Si prevemos que vamos a parar durante más de un minuto será más ventajoso parar el motor frente a mantenerlo a ralentí. Un motor está pensado para mover un vehículo, si el vehículo no se va a mover, el motor no necesita estar encendido (bonito axioma que hay gente que no entiende).

En la actualidad muchos fabricantes incorporan a algunos de sus vehículos o incluso a sus gamas completas, sistemas Start&Stop (o Stop&Start en inglés). Estos sistemas apagan el motor si estamos completamente parados y mantenemos el freno pisado durante un tiempo razonable (semáforos, circulación en caravana…), y lo encienden automáticamente en cuanto pisamos el embrague. Estos sistemas tienen en cuenta mantener el funcionamiento de los equipos eléctricos del coche (climatización, alumbrado, equipos de música…), disponen de baterías y alternadores más robustos y potentes, además de motores de arranque reforzados que aguanten mejor el trabajo extra al que se someten. También pueden activarse o no a gusto del conductor.

- Adelantamientos

Debemos tener siempre presente que el adelantamiento es una de las maniobras más peligrosas a las que nos enfrentamos a la hora de circular. En ella intervienen multitud de factores y siempre variables. Por eso, si la seguridad lo exige, dejaremos de lado todo atisbo de eficiencia y pasaremos a realizar el adelantamiento con la mayor eficacia y seguridad posibles.
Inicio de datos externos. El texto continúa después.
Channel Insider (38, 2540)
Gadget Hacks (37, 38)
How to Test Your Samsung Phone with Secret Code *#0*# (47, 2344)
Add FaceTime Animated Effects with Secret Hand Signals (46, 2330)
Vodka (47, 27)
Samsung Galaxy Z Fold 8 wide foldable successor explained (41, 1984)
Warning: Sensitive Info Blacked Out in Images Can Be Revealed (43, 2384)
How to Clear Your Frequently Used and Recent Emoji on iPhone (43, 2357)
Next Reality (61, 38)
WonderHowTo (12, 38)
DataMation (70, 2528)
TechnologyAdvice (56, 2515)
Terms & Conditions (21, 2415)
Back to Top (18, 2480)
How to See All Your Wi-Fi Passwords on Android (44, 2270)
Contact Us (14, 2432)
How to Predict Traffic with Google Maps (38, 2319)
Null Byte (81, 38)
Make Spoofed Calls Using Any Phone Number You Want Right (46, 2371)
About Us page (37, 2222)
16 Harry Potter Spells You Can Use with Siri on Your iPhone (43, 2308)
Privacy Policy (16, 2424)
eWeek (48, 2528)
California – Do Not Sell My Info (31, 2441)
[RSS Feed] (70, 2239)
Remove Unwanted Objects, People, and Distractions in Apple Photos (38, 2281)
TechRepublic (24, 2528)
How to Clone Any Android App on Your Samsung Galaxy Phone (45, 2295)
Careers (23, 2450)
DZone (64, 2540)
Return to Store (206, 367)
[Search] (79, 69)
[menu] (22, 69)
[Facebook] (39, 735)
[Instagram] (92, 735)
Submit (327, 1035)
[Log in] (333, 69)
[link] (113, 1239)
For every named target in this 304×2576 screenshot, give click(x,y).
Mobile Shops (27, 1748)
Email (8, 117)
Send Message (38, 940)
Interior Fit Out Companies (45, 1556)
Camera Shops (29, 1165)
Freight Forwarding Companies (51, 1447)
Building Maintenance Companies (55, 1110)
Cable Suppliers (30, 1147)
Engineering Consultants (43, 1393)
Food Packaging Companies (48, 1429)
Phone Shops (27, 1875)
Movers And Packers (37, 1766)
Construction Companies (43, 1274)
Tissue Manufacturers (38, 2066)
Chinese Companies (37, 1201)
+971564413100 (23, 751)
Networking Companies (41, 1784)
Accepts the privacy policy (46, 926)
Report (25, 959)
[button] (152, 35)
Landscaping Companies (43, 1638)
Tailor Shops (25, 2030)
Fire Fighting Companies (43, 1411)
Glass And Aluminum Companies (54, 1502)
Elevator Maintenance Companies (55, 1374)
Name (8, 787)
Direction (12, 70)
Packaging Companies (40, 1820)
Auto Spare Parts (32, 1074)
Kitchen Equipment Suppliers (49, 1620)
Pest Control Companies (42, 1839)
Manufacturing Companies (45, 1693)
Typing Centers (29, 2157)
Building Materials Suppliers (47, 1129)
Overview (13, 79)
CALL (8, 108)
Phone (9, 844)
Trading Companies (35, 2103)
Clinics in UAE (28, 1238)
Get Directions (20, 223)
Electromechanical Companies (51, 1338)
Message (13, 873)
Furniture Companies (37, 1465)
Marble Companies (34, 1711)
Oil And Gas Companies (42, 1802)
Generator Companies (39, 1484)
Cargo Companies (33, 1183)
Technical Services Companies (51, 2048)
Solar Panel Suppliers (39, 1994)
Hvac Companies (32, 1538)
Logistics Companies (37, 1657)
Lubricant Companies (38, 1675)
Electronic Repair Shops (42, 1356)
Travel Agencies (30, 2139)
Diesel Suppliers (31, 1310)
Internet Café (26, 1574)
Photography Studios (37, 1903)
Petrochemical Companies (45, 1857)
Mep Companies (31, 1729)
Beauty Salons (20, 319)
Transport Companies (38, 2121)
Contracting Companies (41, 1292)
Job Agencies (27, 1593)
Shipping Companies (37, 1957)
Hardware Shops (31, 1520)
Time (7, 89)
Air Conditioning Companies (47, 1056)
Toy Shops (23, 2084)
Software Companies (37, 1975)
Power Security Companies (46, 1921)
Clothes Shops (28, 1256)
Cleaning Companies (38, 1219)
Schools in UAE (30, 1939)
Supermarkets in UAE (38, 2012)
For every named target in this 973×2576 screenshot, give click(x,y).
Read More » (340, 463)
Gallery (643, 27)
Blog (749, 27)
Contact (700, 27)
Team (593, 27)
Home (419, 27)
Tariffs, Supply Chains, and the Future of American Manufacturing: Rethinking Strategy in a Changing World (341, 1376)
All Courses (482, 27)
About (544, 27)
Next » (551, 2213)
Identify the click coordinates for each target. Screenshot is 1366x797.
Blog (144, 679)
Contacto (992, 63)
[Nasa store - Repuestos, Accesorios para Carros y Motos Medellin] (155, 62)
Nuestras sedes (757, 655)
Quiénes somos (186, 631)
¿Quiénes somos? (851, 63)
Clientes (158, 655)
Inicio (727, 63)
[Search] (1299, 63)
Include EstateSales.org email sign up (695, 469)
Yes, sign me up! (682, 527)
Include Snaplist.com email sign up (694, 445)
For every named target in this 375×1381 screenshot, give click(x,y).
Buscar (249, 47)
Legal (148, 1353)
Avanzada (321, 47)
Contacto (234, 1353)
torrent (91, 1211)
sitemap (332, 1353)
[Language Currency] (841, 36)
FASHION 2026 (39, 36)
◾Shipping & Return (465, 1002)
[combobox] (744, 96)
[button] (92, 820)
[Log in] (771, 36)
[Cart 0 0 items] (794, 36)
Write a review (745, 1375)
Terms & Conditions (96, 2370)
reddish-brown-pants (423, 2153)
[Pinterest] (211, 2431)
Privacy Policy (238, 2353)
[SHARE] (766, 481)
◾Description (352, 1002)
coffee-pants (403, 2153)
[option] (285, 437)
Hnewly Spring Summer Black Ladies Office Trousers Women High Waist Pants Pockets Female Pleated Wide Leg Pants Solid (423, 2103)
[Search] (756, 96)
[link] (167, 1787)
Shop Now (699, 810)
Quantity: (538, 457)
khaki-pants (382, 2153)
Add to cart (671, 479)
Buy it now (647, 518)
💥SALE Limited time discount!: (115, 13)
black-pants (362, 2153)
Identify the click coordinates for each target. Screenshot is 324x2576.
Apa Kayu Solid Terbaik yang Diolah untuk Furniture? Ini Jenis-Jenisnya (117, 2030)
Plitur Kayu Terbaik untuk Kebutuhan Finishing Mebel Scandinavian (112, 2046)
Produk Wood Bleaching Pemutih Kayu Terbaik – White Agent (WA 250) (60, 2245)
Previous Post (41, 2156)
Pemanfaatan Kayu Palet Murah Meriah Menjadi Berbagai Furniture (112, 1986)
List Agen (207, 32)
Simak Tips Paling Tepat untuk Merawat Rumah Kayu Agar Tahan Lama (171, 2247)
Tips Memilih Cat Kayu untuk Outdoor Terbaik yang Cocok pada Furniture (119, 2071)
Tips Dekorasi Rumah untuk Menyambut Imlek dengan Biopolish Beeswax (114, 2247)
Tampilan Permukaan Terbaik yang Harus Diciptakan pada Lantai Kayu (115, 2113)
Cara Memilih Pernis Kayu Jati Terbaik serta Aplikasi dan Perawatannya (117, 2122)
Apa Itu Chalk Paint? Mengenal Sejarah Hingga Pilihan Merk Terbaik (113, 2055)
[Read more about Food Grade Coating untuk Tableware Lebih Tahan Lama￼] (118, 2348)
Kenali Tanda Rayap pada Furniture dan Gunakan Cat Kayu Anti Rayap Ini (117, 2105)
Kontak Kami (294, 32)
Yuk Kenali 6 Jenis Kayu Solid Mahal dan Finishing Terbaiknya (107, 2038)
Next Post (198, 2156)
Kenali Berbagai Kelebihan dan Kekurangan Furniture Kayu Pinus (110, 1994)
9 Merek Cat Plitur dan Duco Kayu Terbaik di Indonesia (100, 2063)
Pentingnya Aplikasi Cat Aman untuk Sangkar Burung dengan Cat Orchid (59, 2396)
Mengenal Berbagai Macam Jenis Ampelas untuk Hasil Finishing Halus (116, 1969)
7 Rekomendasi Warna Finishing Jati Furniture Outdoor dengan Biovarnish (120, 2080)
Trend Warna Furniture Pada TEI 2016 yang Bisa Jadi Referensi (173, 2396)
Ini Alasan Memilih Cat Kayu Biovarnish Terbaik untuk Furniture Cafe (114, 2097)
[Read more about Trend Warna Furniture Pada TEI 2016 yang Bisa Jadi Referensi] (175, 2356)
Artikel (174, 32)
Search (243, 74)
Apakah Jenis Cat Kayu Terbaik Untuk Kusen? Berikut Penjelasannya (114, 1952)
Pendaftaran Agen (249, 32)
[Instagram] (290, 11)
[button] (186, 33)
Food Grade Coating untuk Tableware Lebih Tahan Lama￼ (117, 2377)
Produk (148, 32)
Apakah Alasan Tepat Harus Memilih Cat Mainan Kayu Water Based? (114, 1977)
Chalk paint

De todas formas, para adelantar realizando una conducción eficiente, nos basaremos enteramente en la conducción preventiva y anticipativa. Cuanta mayor y mejor información tengamos del entorno y de la situación del tráfico, mejor podremos realizar la maniobra de adelantamiento. Podremos acelerar con previsión y de manera progresiva para alcanzar la velocidad necesaria, teniendo siempre en cuenta que disponemos del espacio y del tiempo necesarios para ello.


Y con todo este segundo tocho, doy por finalizada la tercera parte de mi serie dedicada a la conducción eficiente. Para finalizar la saga, realizaré un post final sobre mi experiencia en este campo, cómo aplico las técnicas que os he explicado, qué resultados obtengo y las conclusiones personales a las que llego con todo ello. Quizá ese sea el más ameno y didáctico de la serie, pero si no os suelto todo esto, no estaría haciendo las cosas bien. Creo que es importante saber de dónde vienen las cosas, por qué y a dónde nos llevan, y es por eso que os he aburrido con los dos últimos posts, pero de verdad espero que os sirvan para algo.